Die Überlieferung, dass Hus einer alten Frau, die Holz zum Scheiterhaufen trug, zurief: „O, einfache Frömmigkeit!“, lässt sich nicht bestätigen. Luther zitiert diese Worte in seinem Vorwort zu einigen von Hus' Schriften, 1537. Die andere Überlieferung, dass Hus sagte: „Heute verbrennst du eine Gans, aber aus meiner Asche wird ein Schwan geboren, den wirst du nicht verbrennen“, war keine von ihm ausgesprochene Prophezeiung, sondern eine Erfindung aus späterer Zeit. Sie kommt in Luthers Werken mehrmals vor und könnte zum Teil aus Hus' eigenen Worten und zum Teil aus denen Hieronymus' erfunden worden sein. „Er hoffte“, so schrieb er in einem seiner Briefe, „dass Gott nach seinem Tod tapferere Männer erwecken würde, um die Bosheit des Antichristen zu entlarven und ihr Leben für die Wahrheit des Herrn Jesus zu verlieren.“ Hieronymus‘ Worte waren – sich auf sich selbst beziehend –, dass das Konzil ihn fälschlich und ungerecht verurteilt habe, da es nichts Böses an ihm gefunden habe, und dass er nach seinem Tod zurückkehren werde, um das Gewissen seiner Mitglieder mit Reue zu belasten. Er forderte sie alle auf, nach Ablauf von einhundert Jahren vor dem höchsten Gott, dem letzten Richter, zu erscheinen, um ihm zu antworten.

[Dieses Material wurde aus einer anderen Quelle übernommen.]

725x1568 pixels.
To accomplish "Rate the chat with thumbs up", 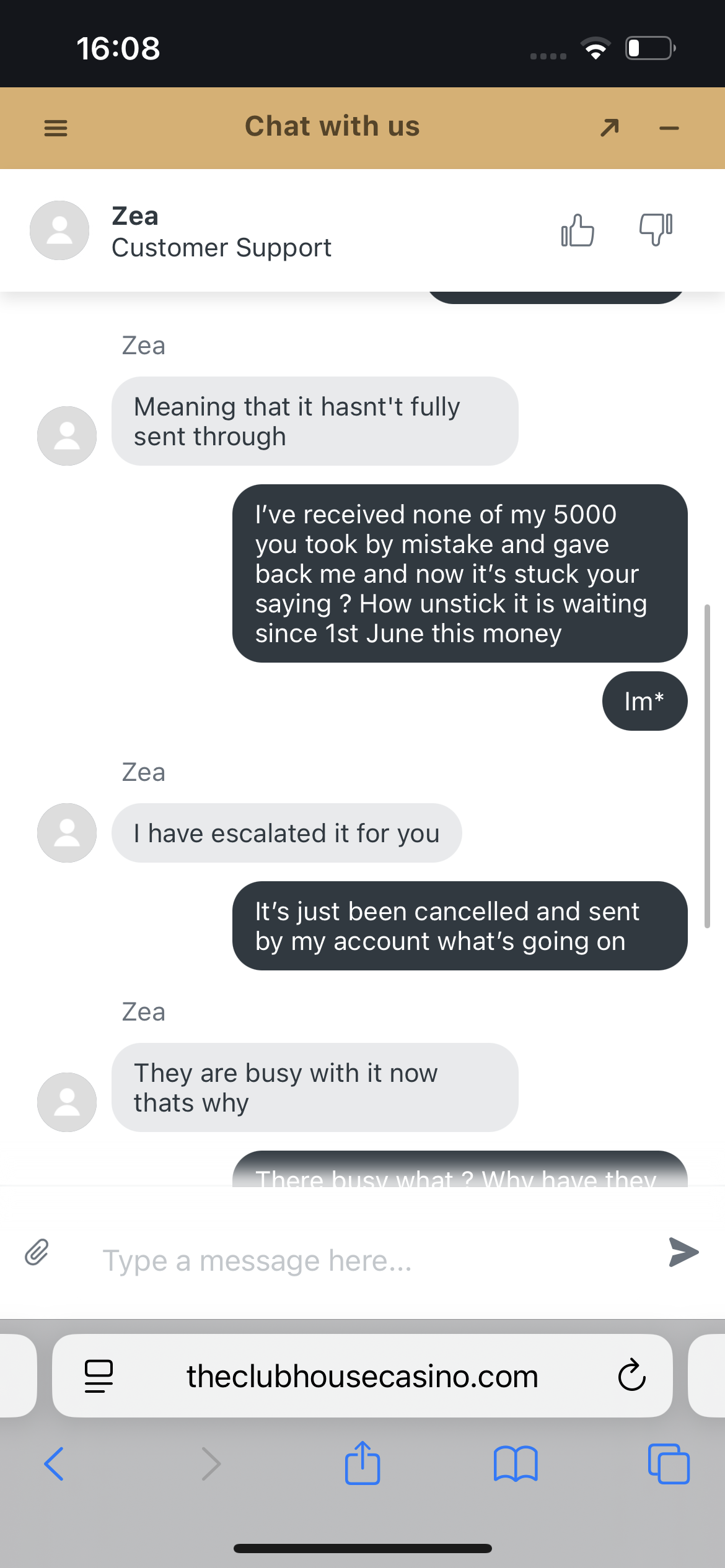I will coord(578,230).

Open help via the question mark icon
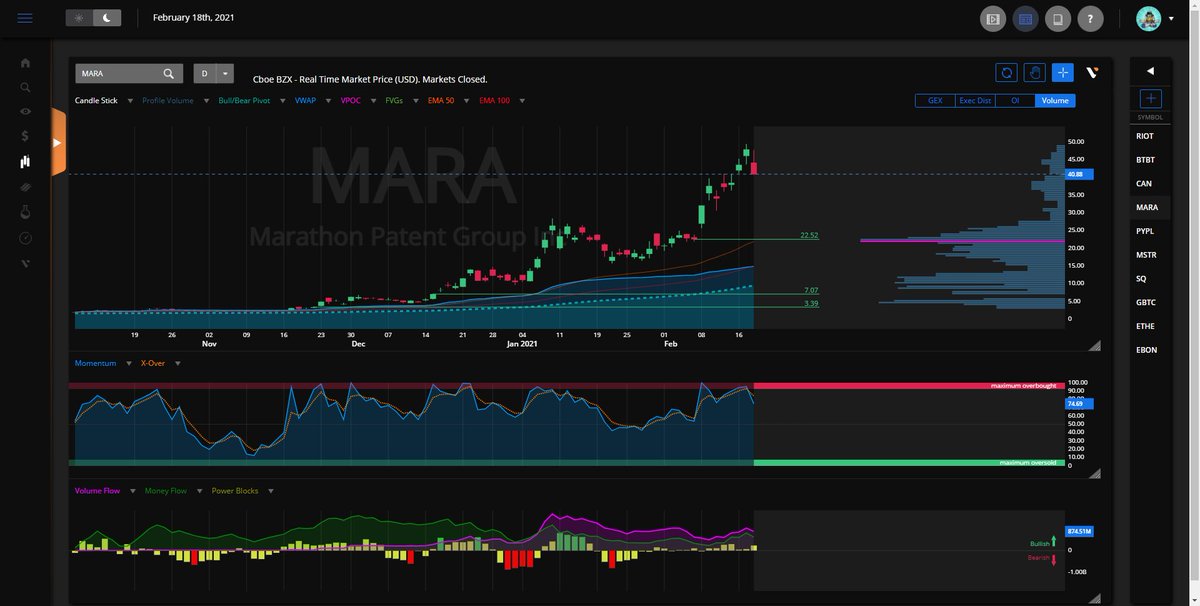[1089, 17]
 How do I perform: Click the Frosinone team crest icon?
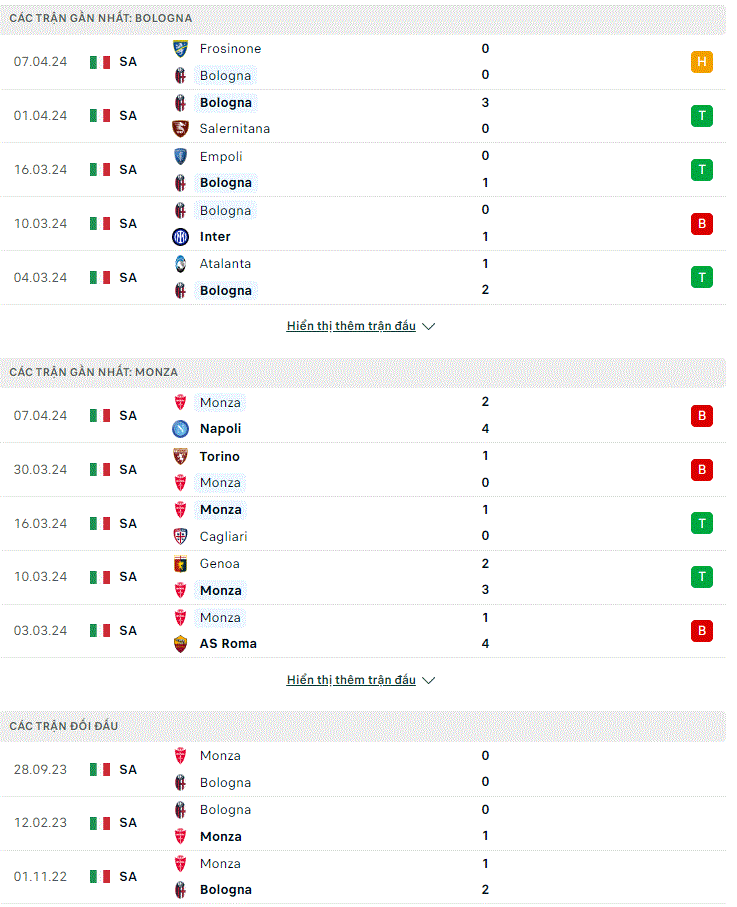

Als die Henker die Überreste des an der Kette festgehaltenen Körpers herunterstießen, wurde eine weitere Ladung Holz herbeigebracht. Der Schädel wurde mit Stöcken zertrümmert und das durchbohrte Herz zu Asche verbrannt. Auf Befehl des Palatins wurden auch die von den Henkern gehaltenen Gewänder in die schwelenden Flammen
Gemäß den Anweisungen des Pfalzgrafen blieb von seinem Körper oder seinen Kleidungsstücken nicht ein Teilchen übrig, das man hätte aufbewahren und als Reliquie nach Böhmen bringen können. Doch sie machten einen Fehler. Das Andenken und Beispiel des Märtyrers, das unendlich wertvoller war, konnten alle Feuer von Konstanz nicht verbrennen. Hus lag im Konflikt mit der Kirche, sagt Flajshans am Ende seines „ Lebens von Hus“, aber er kannte die Differenzen nicht. Er war ein Apostel Christi, der ein reines Leben predigte. Seine Persönlichkeit lehrt uns, dass es in Gewissensfragen nicht nur am besten ist, Gott zu gehorchen, sondern, was noch besser ist, er lebte nach seinen Lehren, sogar bis zum Tod auf dem Scheiterhaufen.